Like most of the other formal sonnet variations, dialogue sonnets first emerged in Italy. Usually they are comparatively rare, but the approach was taken up as the sonnet form spread to other literatures outside Italy and was practised then by some of the most skilful writers of their time. As the name suggests, the poem consists of a conversation between two or more participants, sometimes speaking no more than a half line each in turn, but at others answering stanza by stanza. The approach could be used for comic as well as dramatic purposes, and sometimes different registers of language distinguish the speakers.

== Theatres in miniature rooms ==
Almost from the start of the genre in the 13th century, the sonnet was cast as an address to an implied hearer, whether to a male or female companion, or internally to oneself. Sometimes the person or persons addressed might then reply in sonnets of their own, as was the case with Dante da Maiano's account of an erotic dream, in which he invited interpretation and elicited six replies. In such ways, a dialogue between sonnets might be initiated. When, however, those early authors began to answer in the voice of the person addressed within the same sonnet, a new subgenre was created, the dialogue sonnet.

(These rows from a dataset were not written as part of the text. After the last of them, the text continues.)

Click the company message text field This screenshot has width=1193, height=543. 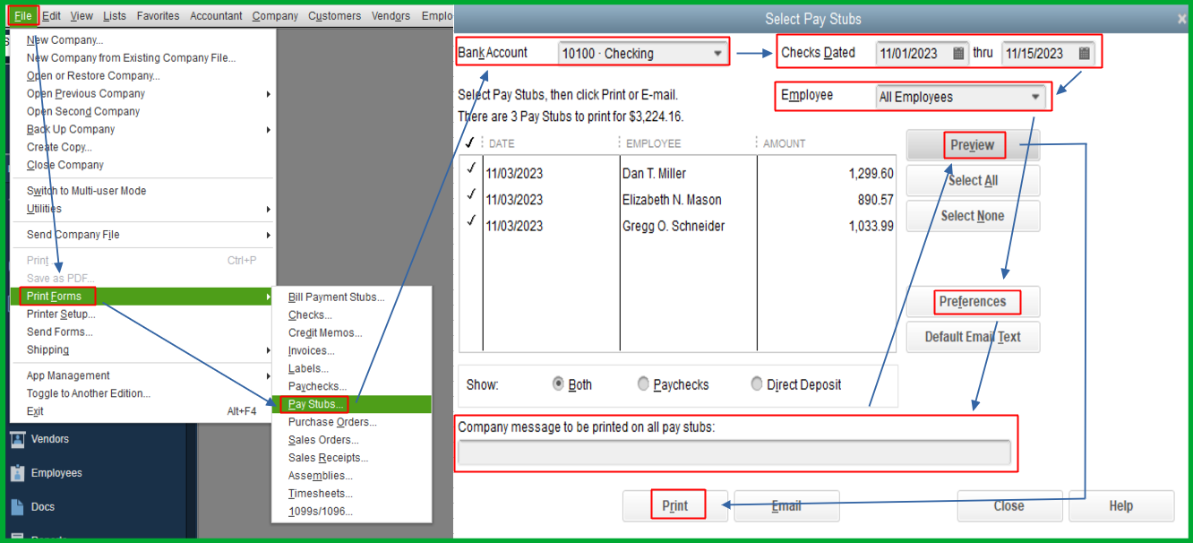(x=734, y=453)
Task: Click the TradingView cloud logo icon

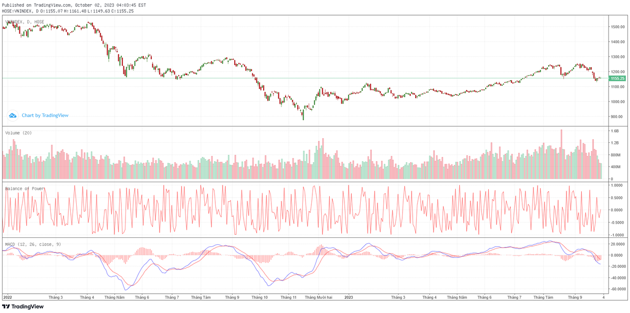Action: pos(13,115)
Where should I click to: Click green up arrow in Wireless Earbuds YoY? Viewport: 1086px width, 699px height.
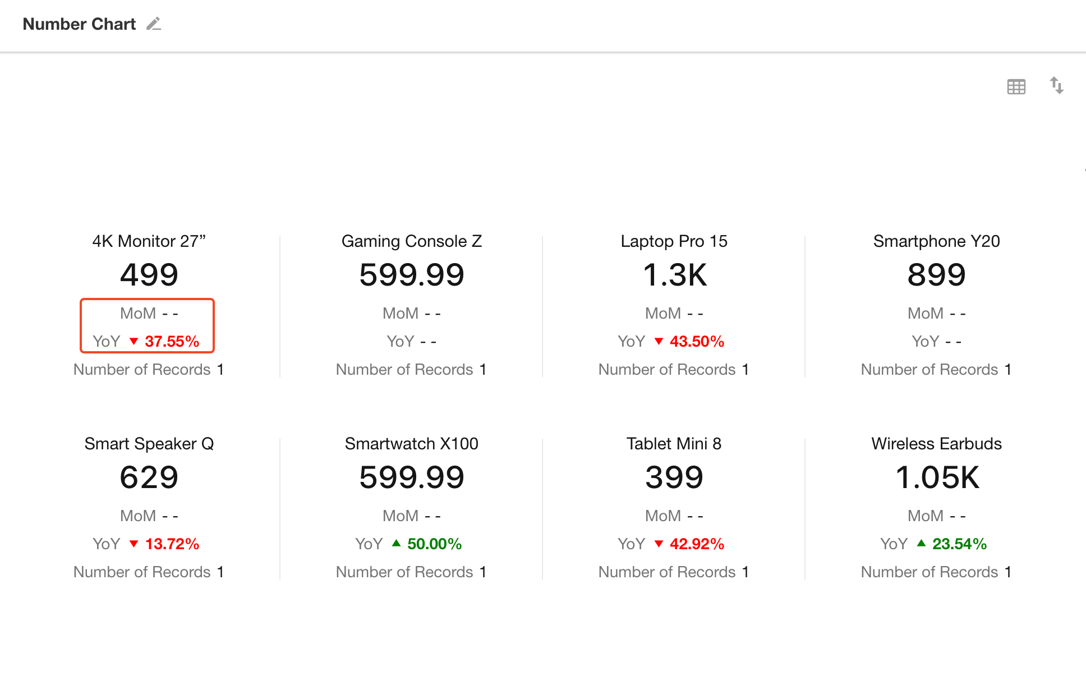pyautogui.click(x=921, y=543)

In the case of Meo de' Tolomei's Per cotanto ferruzzo, Zeppa, the poet assumes the voice of two characters, his cowardly brother Zeppa and a woman who accosts him in the street and from whom he flees. There the conversation between them is broken into equal parts, couplets in the octave, tercets in the sestet. The acknowledged "master of the dialogue sonnet", especially as this was used for comic effect, was Cecco Angiolieri. The witty exchanges between the poet and his inamorata Becchina are divided within the sonnet in various ways, from the same divisions as in the already mentioned Meo de' Tolomei's to a half line back and forth throughout the whole sonnet. The speakers are further distinguished by Becchina's part being decidedly more colloquial. In another tour de force attributed to Cecco, which is set in a market, as many as eight interlocutors take part, each speaking in his own regional dialect.

The use of dialogue in sonnets was by no means limited to such burlesque contexts. Jacopo da Leona writes within the courtly conventions of the troubadour tradition, and at the same time, in his most famous composition, complains of the pains of love to a friend in a staccato conversation that divides each line into three. Dante Alighieri, in more restrained manner, uses the whole of the octave to address himself to the female mourners at the funeral of his Beatrice's father and in the sestet is answered by them in the purest Tuscan. Nevertheless, use of the vernacular continued to be associated with the Italian dialogue sonnet. In later centuries this is attested by the employment of Romanesco dialect in the Sonetti romaneschi of Giuseppe Gioachino Belli and in Neapolitan in Salvatore di Giacomo's sonnets detailing the everyday life of the poor.

As Mediaeval times gave way to the Renaissance, Italian poets continued to write dialogue sonnets, many of them being set to music that underlined their dramatic presentation. Petrarch's dialogue between the lover and his eyes, Occhi piangete, for example, was set by both Orlando di Lasso in 1555 and by Adrian Willaert in 1559; and later on, Giambattista Marino's Addio florida bella was performed in a setting by Claudio Monteverdi (1614). In his own time, Michelangelo was better known as an artist, and it was only later that his sonnets came to be appreciated. Among them was "A dialogue with love" (Dimmi di grazia, Amor, 1528) , which was translated by John Addington Symonds in 1878 in the UK and in 1900 in the US by William Wells Newell. This contains a neoplatonic discussion with Love on whether perception of beauty is objective or subjective. The lover poses this question in the octave and is answered by Love in the sestet that it is a spiritual experience. Settings of this poem were made in both Italian and Russian by Dmitri Shostakovitch, and by Anton Schoendlinger (1919-83) in Rainer Maria Rilke's German translation.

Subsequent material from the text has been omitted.